TASK ITEM
What follows is a set of records, each of which is to be written out exactly.

[Stored data entries]

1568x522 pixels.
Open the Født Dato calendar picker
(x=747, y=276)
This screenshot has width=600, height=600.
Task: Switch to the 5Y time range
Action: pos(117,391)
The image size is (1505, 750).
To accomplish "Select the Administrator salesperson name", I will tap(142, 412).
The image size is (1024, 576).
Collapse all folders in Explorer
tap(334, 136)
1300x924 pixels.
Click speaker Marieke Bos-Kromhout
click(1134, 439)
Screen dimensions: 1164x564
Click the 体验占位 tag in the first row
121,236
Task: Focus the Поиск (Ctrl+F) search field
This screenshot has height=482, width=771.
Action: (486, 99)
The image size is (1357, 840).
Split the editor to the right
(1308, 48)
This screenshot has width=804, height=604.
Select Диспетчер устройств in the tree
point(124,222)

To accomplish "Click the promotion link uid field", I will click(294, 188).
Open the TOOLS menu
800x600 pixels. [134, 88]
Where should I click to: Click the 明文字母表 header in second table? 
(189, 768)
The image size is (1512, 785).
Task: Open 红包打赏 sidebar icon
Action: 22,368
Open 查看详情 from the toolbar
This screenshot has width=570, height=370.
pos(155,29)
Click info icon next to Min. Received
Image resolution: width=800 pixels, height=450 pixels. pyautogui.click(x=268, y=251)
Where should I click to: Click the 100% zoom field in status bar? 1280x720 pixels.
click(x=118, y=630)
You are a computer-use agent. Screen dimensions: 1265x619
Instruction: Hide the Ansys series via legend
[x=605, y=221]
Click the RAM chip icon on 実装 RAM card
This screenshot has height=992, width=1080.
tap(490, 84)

WRITTEN RESPONSE
1568x522 pixels.
Open the Født Dato calendar picker
(x=747, y=276)
This screenshot has width=600, height=600.
Task: Switch to the 5Y time range
Action: pos(117,391)
The image size is (1505, 750).
To accomplish "Select the Administrator salesperson name", I will tap(142, 412).
The image size is (1024, 576).
Collapse all folders in Explorer
tap(334, 136)
1300x924 pixels.
Click speaker Marieke Bos-Kromhout
click(1134, 439)
Screen dimensions: 1164x564
Click the 体验占位 tag in the first row
121,236
Task: Focus the Поиск (Ctrl+F) search field
This screenshot has height=482, width=771.
Action: (486, 99)
The image size is (1357, 840).
Split the editor to the right
(1308, 48)
This screenshot has width=804, height=604.
Select Диспетчер устройств in the tree
point(124,222)

To accomplish "Click the promotion link uid field", I will click(294, 188).
Open the TOOLS menu
800x600 pixels. [134, 88]
Where should I click to: Click the 明文字母表 header in second table? 
(189, 768)
The image size is (1512, 785).
Task: Open 红包打赏 sidebar icon
Action: 22,368
Open 查看详情 from the toolbar
This screenshot has width=570, height=370.
pos(155,29)
Click info icon next to Min. Received
Image resolution: width=800 pixels, height=450 pixels. pyautogui.click(x=268, y=251)
Where should I click to: Click the 100% zoom field in status bar? 1280x720 pixels.
click(x=118, y=630)
You are a computer-use agent. Screen dimensions: 1265x619
Instruction: Hide the Ansys series via legend
[x=605, y=221]
Click the RAM chip icon on 実装 RAM card
This screenshot has height=992, width=1080.
tap(490, 84)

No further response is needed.